Texte source
Mardi 23 avril

« Monsieur, vous lisez ça, chez vous ? »

De la sixième à la première, ça les fascine. Est-ce que les textes, les bouquins sur lesquels ils travaillent m’intéressent ailleurs que dans le cadre de la classe ? Et de 12 à 17 ans, je hausse les épaules.

« C’est important ?
– Ben c’est pour savoir si vous aimez bien.
– Si je vous propose d’étudier ces textes en cours, c’est que j’estime qu’ils sont importants.
– Mais c’est pas ça qu’on veut savoir ! »

Peu ou prou la même conversation, tous les ans. Peu ou prou une déclinaison de ce désir habituel, classique de nos élèves : savoir qui nous sommes. Si j’avais le temps, et si c’était dans mes attributions, je leur répondrais probablement ceci : que c’est souvent parce j’ai découvert ces textes avec eux que, désormais, je les lis chez moi.

Samedi 17 février

C’est aussi ça, vieillir, pour un prof : les textes que j’étudie avec les élèves ne portent plus uniquement leur histoire. Ils font aussi partie de mon monde.

Lundi, l’une de mes secondes commentera les stances de Rodrigue. Les stances de Rodrigue que l’année dernière, Erwann a apprises par cœur. Erwann, à l’esprit flamboyant, foutraque, à l’esprit vitrail. Torturé par son mental et sa situation familiale : qui a joué le rôle principal du Cid, et merveilleusement. « Que je sens de rudEUX combats. » Je ne l’entendrai désormais jamais plus que comme ça.

Mardi, mon autre seconde commentera l’aveu de Phèdre à Hippolyte. « Et Phèdre au labyrinthe, avec vous descendu/Ce serait avec vous ou trouvée ou perdue. » Ces deux vers, ce sont les derniers que mon grand-père, fin lettré, m’a récité, comme une boutade, alors que nous descendions dans le local à poubelles de son immeuble. Sur la fin de sa vie, ses souvenirs lui échappaient. Mais jamais, jamais les vers qu’il a appris. « Je récite du Racine pour m’occuper. » m’avait-il dit sur son lit d’hôpital.

Pourquoi faire étudier ces « classiques poussiéreux » à nos élèves, me demande-t-on souvent ? Pour mille raisons : parce qu’ils n’iraient pas vers eux spontanément, parce que ces textes sont inépuisables, parce que, avec le bon guide, ils découvriront un deux, dix vers qui auront un sens immense pour eux.

Et aussi parce que ces textes charrient des milliers d’histoires personnelles. Qu’à travers cette transmission, ce n’est pas que la postérité de Corneille et de Racine, qui survit. C’est Erwann qui avait tant brillé à la représentation finale, c’est mon grand-père, qui me manque, ce sont toutes celles et toutes ceux qui peuvent encore réciter une page de théâtre par cœur, c’est Jean-Laurent Cochet, le mentor de ma prof de théâtre, qui m’a enfoncé le rôle de Néron sous le crâne. C’est cette longue chaîne de vie et d’histoires personnelles. Dont j’aimerais, en cette semaine pré-vacances, que mes secondes héritent. Je ne le leur dirais jamais comme ça, déjà qu’ils pensent que j’ai un grain.

Données sources

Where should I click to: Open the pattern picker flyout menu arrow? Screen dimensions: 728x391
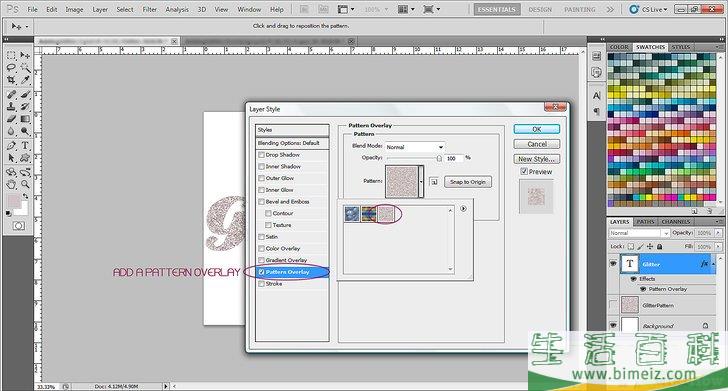click(x=463, y=209)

Consigne
Recopiez sans rien changer tout ce qui va de « De la sixième » jusqu'à « vous aimez bien. » dans le texte source ci-dessus.

Réponse finale
De la sixième à la première, ça les fascine. Est-ce que les textes, les bouquins sur lesquels ils travaillent m’intéressent ailleurs que dans le cadre de la classe ? Et de 12 à 17 ans, je hausse les épaules.

« C’est important ?
– Ben c’est pour savoir si vous aimez bien.